Saved data entries
Start of Block

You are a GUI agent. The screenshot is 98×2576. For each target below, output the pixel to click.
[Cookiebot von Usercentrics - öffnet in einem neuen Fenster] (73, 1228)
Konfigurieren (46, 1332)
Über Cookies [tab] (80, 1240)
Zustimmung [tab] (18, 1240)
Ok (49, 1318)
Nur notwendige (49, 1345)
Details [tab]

End of Block

*Required work:*
Output all of the data without altering a single line.

*Result of the task:*
You are a GUI agent. The screenshot is 98×2576. For each target below, output the pixel to click.
[Cookiebot von Usercentrics - öffnet in einem neuen Fenster] (73, 1228)
Konfigurieren (46, 1332)
Über Cookies [tab] (80, 1240)
Zustimmung [tab] (18, 1240)
Ok (49, 1318)
Nur notwendige (49, 1345)
Details [tab]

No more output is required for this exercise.